→ **PROMPT**
Work out the number of lines below containing the word "tile" and give nothing besides it.

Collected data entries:
= = = = = = =
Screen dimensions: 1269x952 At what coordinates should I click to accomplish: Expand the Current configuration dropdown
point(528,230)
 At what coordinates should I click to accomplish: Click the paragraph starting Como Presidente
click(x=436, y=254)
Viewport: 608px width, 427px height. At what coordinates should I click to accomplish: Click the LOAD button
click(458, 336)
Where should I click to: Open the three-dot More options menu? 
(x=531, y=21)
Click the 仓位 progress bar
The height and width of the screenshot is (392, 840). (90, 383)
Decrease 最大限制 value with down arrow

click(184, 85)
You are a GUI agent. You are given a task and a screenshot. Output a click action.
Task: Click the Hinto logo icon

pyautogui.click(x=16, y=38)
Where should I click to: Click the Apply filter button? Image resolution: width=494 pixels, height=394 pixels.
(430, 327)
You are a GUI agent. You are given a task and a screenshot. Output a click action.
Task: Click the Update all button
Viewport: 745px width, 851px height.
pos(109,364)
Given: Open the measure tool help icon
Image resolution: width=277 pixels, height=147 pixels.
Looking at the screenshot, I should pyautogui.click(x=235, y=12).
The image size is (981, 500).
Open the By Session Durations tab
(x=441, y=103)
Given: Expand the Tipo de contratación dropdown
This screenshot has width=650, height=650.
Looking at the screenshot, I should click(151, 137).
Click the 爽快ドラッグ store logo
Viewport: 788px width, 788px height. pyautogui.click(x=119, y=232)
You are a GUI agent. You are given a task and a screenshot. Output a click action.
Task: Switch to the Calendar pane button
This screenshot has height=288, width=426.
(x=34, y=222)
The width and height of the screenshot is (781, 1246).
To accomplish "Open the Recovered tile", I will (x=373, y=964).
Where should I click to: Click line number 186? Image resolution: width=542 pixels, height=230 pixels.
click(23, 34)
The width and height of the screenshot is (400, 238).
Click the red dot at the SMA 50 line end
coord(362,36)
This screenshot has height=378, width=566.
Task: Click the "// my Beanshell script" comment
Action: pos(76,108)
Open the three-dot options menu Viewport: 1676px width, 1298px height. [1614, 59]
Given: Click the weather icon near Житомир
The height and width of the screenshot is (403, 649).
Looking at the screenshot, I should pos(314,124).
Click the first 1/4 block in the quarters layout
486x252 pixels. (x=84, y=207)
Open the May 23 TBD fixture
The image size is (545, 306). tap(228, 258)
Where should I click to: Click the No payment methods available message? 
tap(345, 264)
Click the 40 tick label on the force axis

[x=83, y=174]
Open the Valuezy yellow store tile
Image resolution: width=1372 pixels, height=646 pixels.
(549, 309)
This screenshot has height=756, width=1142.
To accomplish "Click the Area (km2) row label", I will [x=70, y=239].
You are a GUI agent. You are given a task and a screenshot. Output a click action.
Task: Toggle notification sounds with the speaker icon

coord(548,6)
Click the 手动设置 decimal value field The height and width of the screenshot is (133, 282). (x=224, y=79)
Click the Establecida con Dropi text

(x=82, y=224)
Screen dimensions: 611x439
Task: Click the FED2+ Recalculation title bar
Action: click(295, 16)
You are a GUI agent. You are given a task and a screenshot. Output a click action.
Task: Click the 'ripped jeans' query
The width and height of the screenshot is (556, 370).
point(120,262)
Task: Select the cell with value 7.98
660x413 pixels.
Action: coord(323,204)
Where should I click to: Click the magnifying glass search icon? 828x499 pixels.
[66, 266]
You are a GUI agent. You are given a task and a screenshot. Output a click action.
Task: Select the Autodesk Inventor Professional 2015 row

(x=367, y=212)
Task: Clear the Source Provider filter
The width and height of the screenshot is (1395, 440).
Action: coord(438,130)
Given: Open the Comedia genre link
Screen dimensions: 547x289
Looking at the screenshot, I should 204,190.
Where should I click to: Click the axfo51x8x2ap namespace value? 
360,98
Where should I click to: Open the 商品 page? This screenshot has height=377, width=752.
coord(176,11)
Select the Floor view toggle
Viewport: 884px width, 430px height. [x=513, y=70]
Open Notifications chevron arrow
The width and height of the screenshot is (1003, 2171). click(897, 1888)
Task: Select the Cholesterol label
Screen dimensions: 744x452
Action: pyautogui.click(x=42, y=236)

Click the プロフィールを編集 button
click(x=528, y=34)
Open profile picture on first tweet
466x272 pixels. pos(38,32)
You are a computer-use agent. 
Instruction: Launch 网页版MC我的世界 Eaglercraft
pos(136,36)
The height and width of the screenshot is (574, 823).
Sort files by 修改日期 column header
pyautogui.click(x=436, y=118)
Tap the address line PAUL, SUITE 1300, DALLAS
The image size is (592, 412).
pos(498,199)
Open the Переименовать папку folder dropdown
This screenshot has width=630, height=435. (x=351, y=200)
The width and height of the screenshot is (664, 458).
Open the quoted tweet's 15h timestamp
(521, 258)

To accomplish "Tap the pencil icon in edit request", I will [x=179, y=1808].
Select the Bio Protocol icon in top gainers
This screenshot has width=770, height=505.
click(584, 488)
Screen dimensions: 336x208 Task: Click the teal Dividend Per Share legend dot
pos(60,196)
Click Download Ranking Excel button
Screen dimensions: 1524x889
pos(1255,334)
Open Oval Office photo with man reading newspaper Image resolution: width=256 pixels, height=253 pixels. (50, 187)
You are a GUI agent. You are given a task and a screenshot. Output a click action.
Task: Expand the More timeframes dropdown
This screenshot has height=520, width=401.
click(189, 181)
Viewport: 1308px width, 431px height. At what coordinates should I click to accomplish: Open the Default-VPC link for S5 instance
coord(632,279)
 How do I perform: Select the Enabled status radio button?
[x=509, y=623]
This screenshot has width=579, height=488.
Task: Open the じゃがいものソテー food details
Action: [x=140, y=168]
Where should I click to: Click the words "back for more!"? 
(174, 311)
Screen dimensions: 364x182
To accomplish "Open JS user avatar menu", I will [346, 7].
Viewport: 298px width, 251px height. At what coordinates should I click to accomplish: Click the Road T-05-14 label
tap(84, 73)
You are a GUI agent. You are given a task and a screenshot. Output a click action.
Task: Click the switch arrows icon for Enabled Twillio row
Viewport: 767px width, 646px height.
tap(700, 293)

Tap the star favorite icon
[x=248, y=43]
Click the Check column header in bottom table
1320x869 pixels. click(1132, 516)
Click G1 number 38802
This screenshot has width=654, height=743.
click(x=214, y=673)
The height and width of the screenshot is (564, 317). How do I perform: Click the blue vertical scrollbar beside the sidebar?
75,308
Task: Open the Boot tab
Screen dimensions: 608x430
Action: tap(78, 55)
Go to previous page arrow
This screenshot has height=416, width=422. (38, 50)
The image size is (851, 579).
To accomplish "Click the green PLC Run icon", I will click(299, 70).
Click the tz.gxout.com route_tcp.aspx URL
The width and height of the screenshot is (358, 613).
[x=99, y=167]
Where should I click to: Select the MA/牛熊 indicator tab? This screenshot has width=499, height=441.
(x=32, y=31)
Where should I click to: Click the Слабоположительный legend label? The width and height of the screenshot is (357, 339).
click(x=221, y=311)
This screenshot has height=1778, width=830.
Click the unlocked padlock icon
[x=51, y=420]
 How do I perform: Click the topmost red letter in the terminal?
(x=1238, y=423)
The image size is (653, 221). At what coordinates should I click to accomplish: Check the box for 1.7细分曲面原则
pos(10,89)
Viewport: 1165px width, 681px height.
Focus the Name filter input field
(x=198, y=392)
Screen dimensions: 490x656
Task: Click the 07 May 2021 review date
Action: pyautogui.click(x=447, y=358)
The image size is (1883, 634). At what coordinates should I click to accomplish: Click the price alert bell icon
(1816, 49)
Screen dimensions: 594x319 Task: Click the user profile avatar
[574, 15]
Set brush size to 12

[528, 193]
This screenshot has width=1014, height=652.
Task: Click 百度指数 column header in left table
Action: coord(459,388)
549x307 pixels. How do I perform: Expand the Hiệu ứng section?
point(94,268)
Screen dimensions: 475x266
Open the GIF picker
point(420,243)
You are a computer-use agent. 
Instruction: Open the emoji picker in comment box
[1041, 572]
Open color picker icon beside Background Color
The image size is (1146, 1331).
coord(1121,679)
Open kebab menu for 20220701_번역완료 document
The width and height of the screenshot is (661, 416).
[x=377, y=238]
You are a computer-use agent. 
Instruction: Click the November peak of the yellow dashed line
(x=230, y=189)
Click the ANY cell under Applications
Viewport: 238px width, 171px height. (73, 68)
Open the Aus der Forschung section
= = = = = = =
→ **REPLY TO THE EXERCISE**
2